Integrated Projects Week, or IPW, is a hallmark of The School’s curriculum that occurs every spring. During IPW, students leave regular classrooms and come together as nearly 40 new groups, all of which encompass different classes and grades. For four days, these new groups pursue student-conceived and student-driven integrated projects that take them out of the building, onto Columbia University’s campus, into New York City, and beyond.
For example, an IPW group will explore a new section of Riverside Park every day, studying the park’s geology and botany, volunteering with park staff, and hiking the park. Another IPW group will examine social activism and the arts, hearing from visiting photographers and painters and learning how social movements and artists interact. A knitting group will study different types of yarn, traditional and modern needlework, and the history and culture of knitting. They will visit different yarn stores in the city, and throughout the week plan and complete a knitted or crocheted project from start to finish. Other groups will partner with Columbia University chemists to conduct lab experiments, and with Columbia athletes to look at sports and society.

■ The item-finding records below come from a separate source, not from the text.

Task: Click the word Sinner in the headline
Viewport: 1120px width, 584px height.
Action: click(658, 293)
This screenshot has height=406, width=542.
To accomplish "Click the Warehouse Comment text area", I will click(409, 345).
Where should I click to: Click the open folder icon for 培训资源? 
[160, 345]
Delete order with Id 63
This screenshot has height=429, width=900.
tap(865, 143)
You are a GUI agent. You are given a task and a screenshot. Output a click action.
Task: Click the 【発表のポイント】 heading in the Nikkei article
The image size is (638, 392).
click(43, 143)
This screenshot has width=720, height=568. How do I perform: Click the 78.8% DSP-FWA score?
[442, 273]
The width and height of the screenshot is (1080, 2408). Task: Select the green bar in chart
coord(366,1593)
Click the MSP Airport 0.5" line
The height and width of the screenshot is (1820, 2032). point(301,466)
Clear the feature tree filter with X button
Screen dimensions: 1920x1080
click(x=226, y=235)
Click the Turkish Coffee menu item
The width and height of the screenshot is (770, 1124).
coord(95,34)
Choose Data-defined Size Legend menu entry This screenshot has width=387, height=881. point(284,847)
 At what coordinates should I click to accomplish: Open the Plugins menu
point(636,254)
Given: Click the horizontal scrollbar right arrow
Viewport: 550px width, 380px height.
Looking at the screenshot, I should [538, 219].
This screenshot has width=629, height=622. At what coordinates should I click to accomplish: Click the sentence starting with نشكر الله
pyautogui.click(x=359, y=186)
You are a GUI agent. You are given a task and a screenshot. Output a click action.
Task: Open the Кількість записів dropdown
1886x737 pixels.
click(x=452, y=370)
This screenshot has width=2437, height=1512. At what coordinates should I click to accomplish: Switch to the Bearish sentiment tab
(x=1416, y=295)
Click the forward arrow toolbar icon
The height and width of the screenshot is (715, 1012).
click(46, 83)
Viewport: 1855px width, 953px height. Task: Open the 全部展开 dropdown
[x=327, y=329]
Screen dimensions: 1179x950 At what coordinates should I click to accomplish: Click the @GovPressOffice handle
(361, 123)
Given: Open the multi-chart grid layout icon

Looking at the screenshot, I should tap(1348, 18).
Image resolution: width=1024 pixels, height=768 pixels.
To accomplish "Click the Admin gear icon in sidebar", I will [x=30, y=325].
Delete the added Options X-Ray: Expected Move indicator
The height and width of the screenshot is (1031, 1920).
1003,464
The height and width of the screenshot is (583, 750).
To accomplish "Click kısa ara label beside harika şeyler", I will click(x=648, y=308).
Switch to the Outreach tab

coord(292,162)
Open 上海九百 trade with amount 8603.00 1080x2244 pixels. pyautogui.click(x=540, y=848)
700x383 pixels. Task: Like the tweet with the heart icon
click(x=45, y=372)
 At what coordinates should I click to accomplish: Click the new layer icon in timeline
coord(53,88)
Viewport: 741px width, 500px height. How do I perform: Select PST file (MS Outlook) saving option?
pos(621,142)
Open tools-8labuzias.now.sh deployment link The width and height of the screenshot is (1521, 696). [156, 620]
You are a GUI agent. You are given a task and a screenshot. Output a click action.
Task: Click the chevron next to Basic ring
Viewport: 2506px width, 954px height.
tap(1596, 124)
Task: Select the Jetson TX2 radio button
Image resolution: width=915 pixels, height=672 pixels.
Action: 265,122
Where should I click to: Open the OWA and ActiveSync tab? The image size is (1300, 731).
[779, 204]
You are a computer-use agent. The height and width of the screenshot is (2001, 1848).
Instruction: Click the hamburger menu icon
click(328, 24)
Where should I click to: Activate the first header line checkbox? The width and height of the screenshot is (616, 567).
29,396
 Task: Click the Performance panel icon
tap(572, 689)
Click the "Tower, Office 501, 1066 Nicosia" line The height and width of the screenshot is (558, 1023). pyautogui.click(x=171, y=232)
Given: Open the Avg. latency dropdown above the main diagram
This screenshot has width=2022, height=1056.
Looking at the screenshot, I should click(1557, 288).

These are only a sample of the wide array of IPW projects, which are reinvented every year and incorporate all of the eleven disciplines taught at The School. All projects culminate in a final IPW Showcase, open to all of The School’s families, where students present their projects and celebrate the week of focused work.
Marc Meyer, the inaugural director of The School’s curriculum, said in 2003: “These projects have proven to be wonderfully rich opportunities for students to reflect on what they have learned, apply newfound skills, and deepen their knowledge about a particular theme or concept already embedded in The School’s curriculum. Integrated Projects Week is more than an opportunity to deepen a child’s understanding of what he or she has been studying—it is a chance to build friendships, find new ways to work collaboratively, and make a difference in the community.”